3.6 C
Almanya
Cumartesi, Nisan 20, 2024

HDP Milletvekili Özen, eşit yurttaşlık hakları için önerge verdi

HDP İstanbul Milletvekili Zeynel Özen, Alevilerin eşit yurttaşlık haklarının teslim edilmemesinin nedenlerinin ve uygulamadaki çözüm yollarının araştırılmasına dair TBMM Başkanlığına araştırma önergesi verdi.

HDP İstanbul Milletvekili Zeynel Özen, Alevilerin eşit yurttaşlık haklarının teslim edilmemesinin nedenlerinin ve uygulamadaki çözüm yollarının araştırılmasına dair TBMM Başkanlığına araştırma önergesi verdi.

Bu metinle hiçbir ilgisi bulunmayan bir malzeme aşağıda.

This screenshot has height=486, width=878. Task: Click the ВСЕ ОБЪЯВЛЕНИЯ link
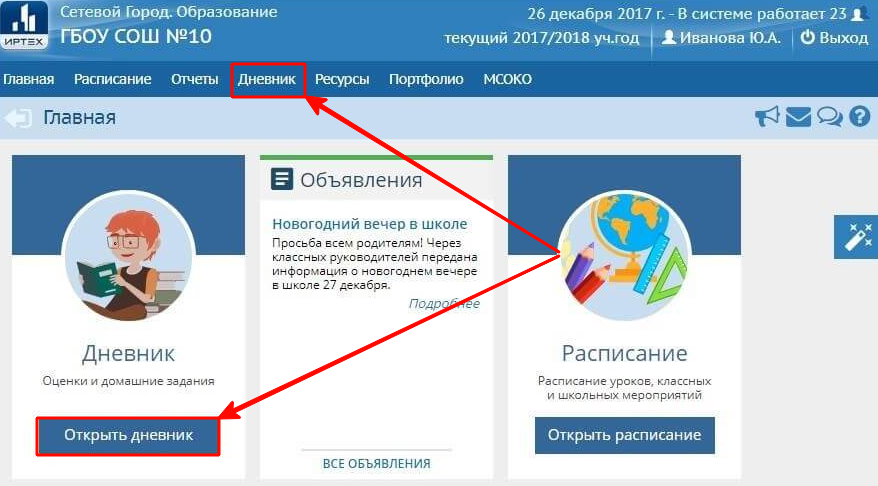377,464
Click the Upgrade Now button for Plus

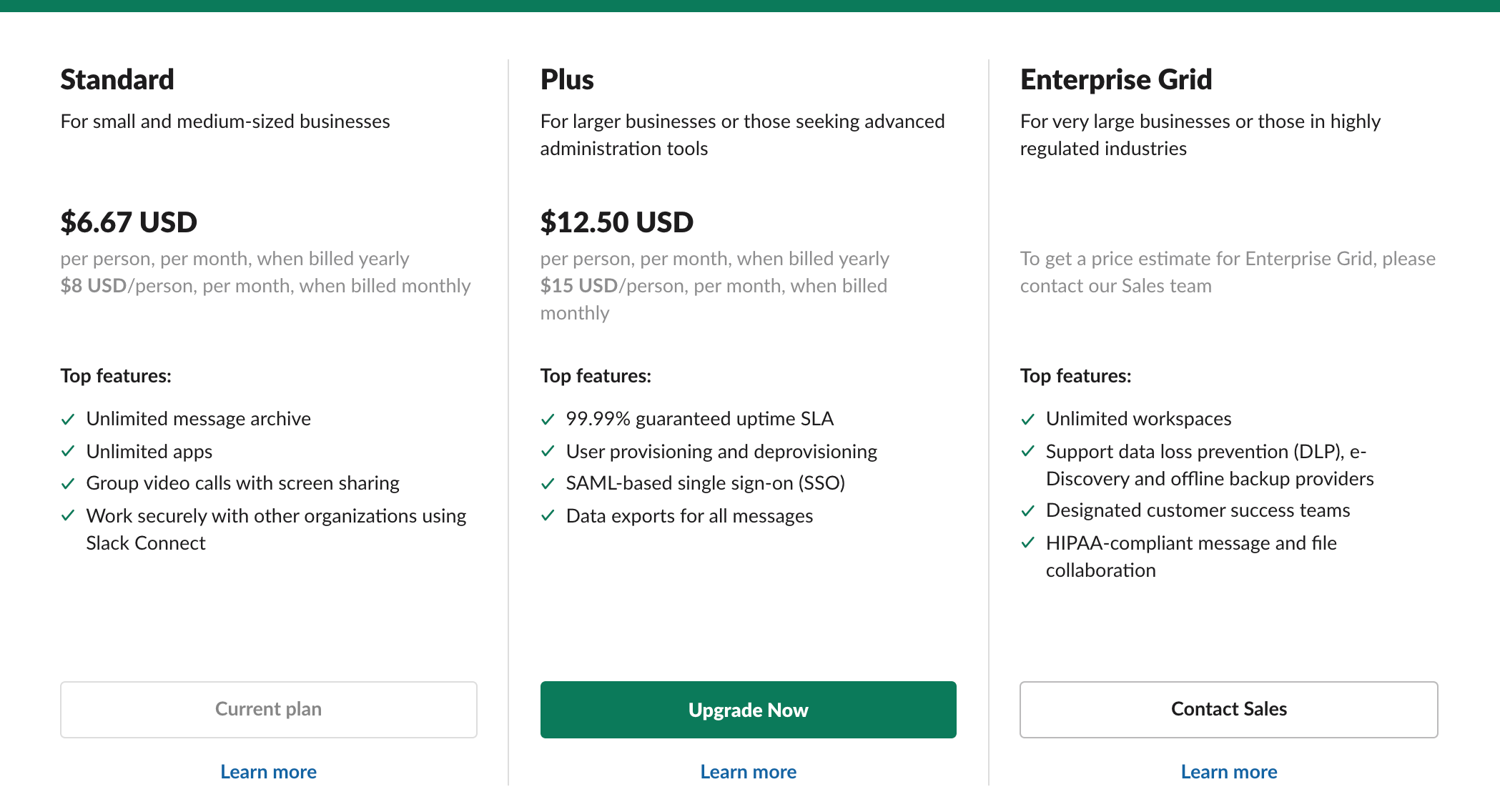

Araştırma önergesinde ”Türkiye Cumhuriyeti olarak imza atılan Birleşmiş Milletler (BM) taahhütleri, BM Evrensel İnsan Hakları Beyannamesi,ülkemizi de bağlayıcı olan Avrupa İnsan Hakları Mahkemesi Kararları (AİHM) ve Anayasal hükümlere rağmen halen temel eşit yurttaşlık haklarının sağlanmaması ve cemevlerine ibadethane statüsünün tanınmamasının nedenlerinin ve uygulamadaki çözüm yollarının araştırılması için Anayasamızın 98. ve TBMM İç Tüzüğünün 104. ve 105. maddeleri uyarınca bir Meclis Araştırma Komisyonu kurulmasını arz ederiz” talebinde bulunuldu.

Önerge şöyle:

”Anadolu, Balkanlar ve Mezopotamya coğrafyasının dolayısıyla da bu toprakların kadim inançlarından birisi olan hak ve hakikat yolundaki Alevi inancı ve ibadethaneleri olan cemevleri yıllardır yok sayılmaktadır. Hatta Alevi inancına mensup yurttaşların vergileri dahi, Diyanet İşleri Başkanlığı nezdinde farklı inanca aktarılmaktadır.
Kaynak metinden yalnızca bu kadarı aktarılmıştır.